Global oil prices have plunged to a four-year low due to escalating US-China trade tensions and rising concerns over supply imbalances. Brent crude dropped to $60.44 per barrel, while WTI fell to $57.12, marking a five-day consecutive decline. This price drop, coupled with a narrowing Brent six-month spread, signals market fears of an oversupply. The growing trade dispute between the US and China has dampened global economic growth and reduced oil demand, leading to this steep decline in oil prices.
The intensifying trade war between the two largest economies in the world, with the US imposing higher tariffs on Chinese imports and China retaliating, has fueled concerns over a prolonged global slowdown. Analysts have warned that China’s oil demand growth, previously projected to increase by 50,000-100,000 barrels per day (bpd), will likely be significantly reduced.

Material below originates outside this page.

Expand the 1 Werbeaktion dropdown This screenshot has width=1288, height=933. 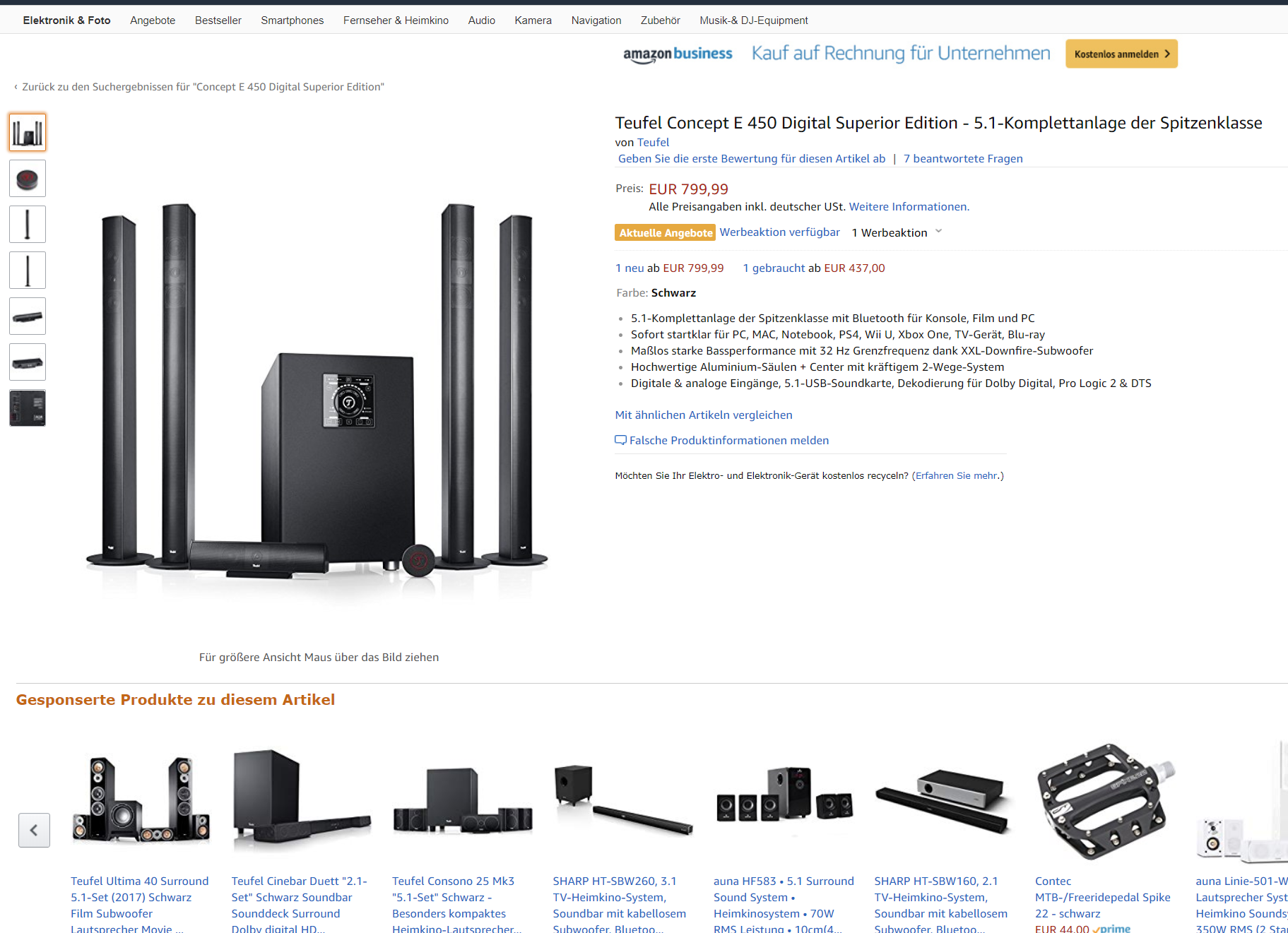tap(897, 232)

Adding to the supply-side pressures, OPEC+ has decided to increase production by 411,000 bpd in May 2025, exacerbating the already fragile oil market.

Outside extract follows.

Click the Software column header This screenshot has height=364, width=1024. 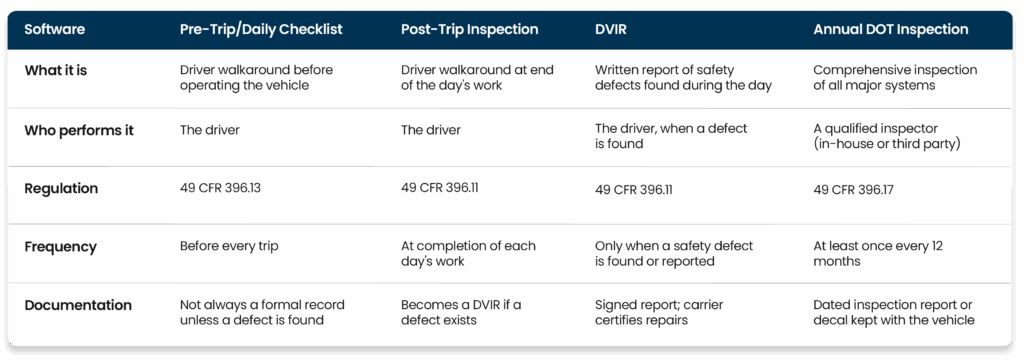pos(55,30)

For Nigeria, the falling oil prices pose a substantial risk to its economy, which is heavily reliant on oil revenues, accounting for 80% of government revenue and 95% of foreign exchange earnings. The current oil price drop is well below Nigeria’s 2025 budget benchmark of $75 per barrel, threatening to increase budget deficits, raise borrowing needs, and put additional pressure on the foreign exchange market. Furthermore, the declining prices and narrow Brent spread could discourage investment in Nigeria’s oil sector, especially in costly deepwater projects.
Despite the negative impact on global oil prices, the American Petroleum Institute reported an unexpected 1.1 million barrel drawdown in US crude inventories, offering a slight glimmer of resilience in oil demand. However, the broader economic outlook remains grim for Nigeria, given its vulnerability to fluctuations in the global oil market.